WASHINGTON – U.S. wholesale prices rose at the fastest pace in five months in November, pushed higher by retailers' profit margins and more expensive food.
The Labor Department said Wednesday the producer price index, which measures price changes before they reach the consumer, rose 0.4 percent last month. The index is up 1.3 percent in the past year, the most in two years. That is still a low figure historically and suggests overall inflation remains tame.
Excluding volatile food and energy prices, wholesale prices rose 0.4 percent last month and 1.6 percent in the past year.
November's jump was mostly caused by a big increase in services prices, specifically profit margins for clothing stores, gas stations, jewelry and shoe stores. Food prices increased 0.6 percent, pushed higher by more expensive fruits and melons.
Energy costs fell 0.3 percent, as wholesale gasoline costs dropped 2.9 percent. That suggests gas costs could dip in the coming weeks. But oil prices have jumped in the wake of a deal to restrain production by oil-producing nations, making any relief at the pump likely to be short-lived.

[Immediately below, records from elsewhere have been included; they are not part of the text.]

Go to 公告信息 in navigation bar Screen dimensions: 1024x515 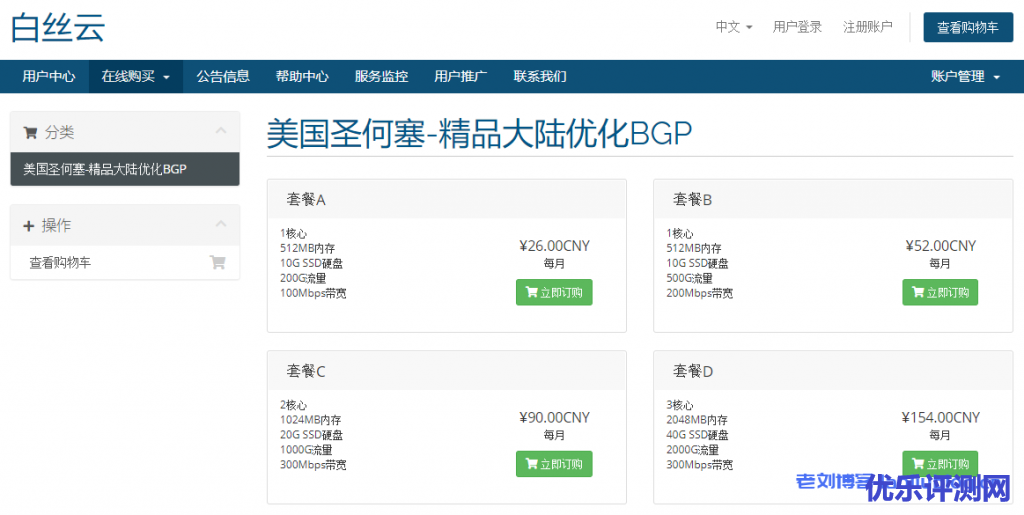(223, 76)
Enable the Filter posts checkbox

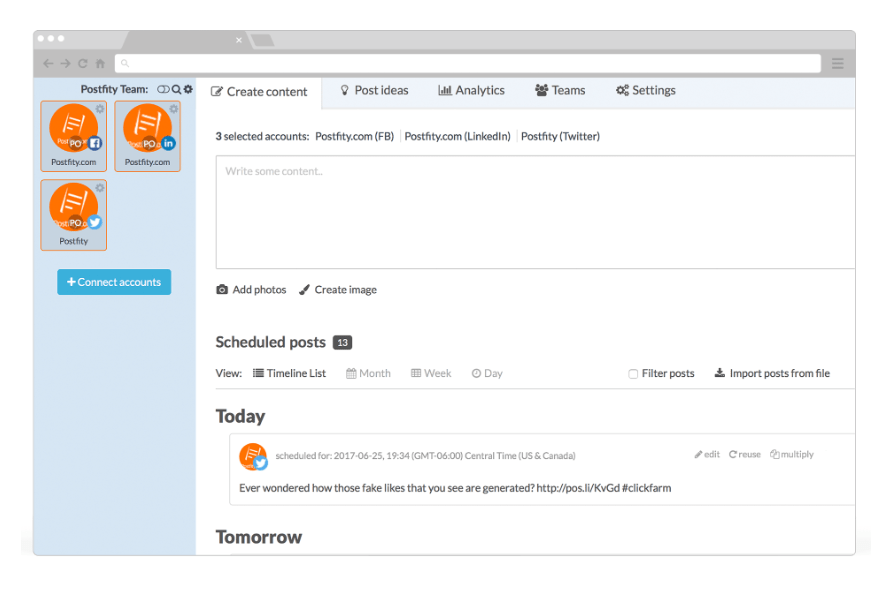click(x=633, y=374)
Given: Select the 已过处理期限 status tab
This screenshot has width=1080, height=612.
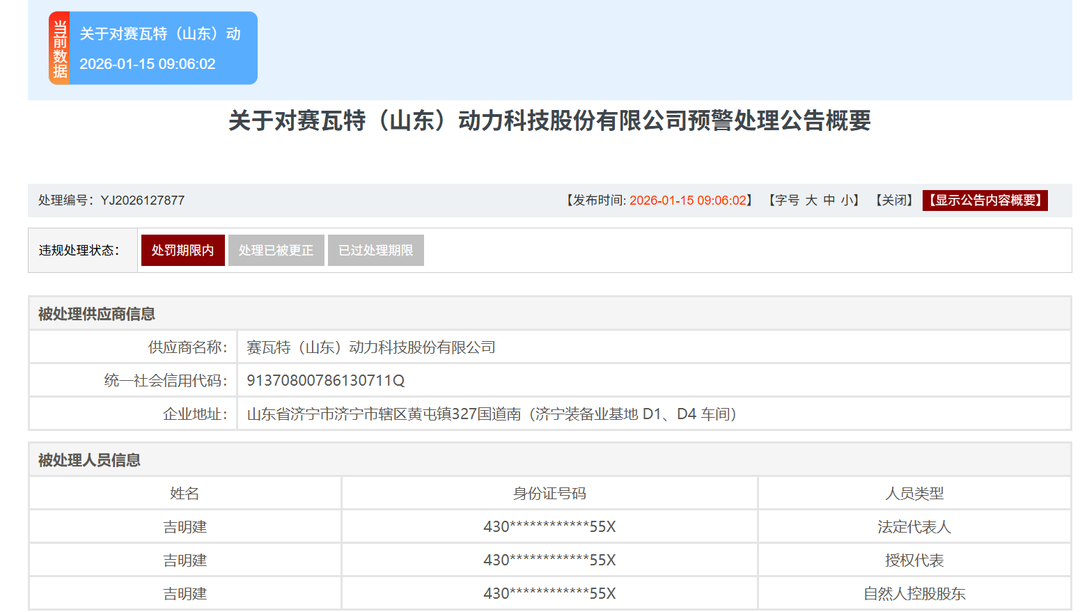Looking at the screenshot, I should [x=376, y=250].
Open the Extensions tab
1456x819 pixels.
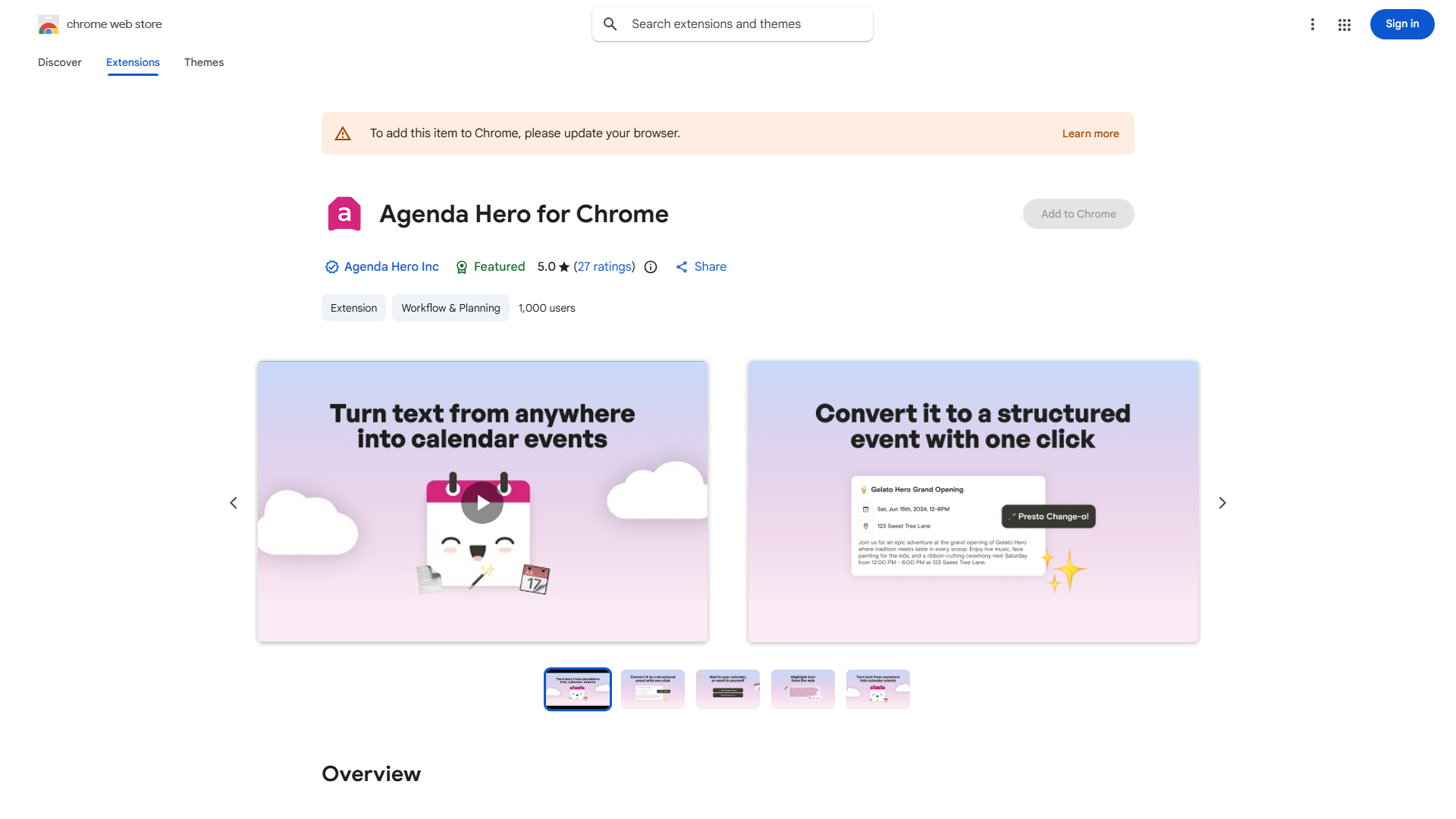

The report adds to recent signs that inflation is firming a bit as Americans pay more for housing and medical care. Consumer prices, which are measured separately, rose 1.6 percent in October from a year earlier.
That is below the Federal Reserve's target of 2 percent, but still the largest gain since October 2014. Consumer inflation, excluding food and energy, is up 2.1 percent in the past year.
Signs of slightly higher inflation are one reason the Federal Reserve is widely expected to raise its benchmark short-term interest rate on Wednesday for the first time in a year. Economists and investors forecast an increase to a range of 0.5 percent to 0.75 percent, one-quarter of a percentage point higher than the previous range.
The Fed first raised rates a year ago, after pegging them near zero for seven years in an effort to boost borrowing, spending and investment.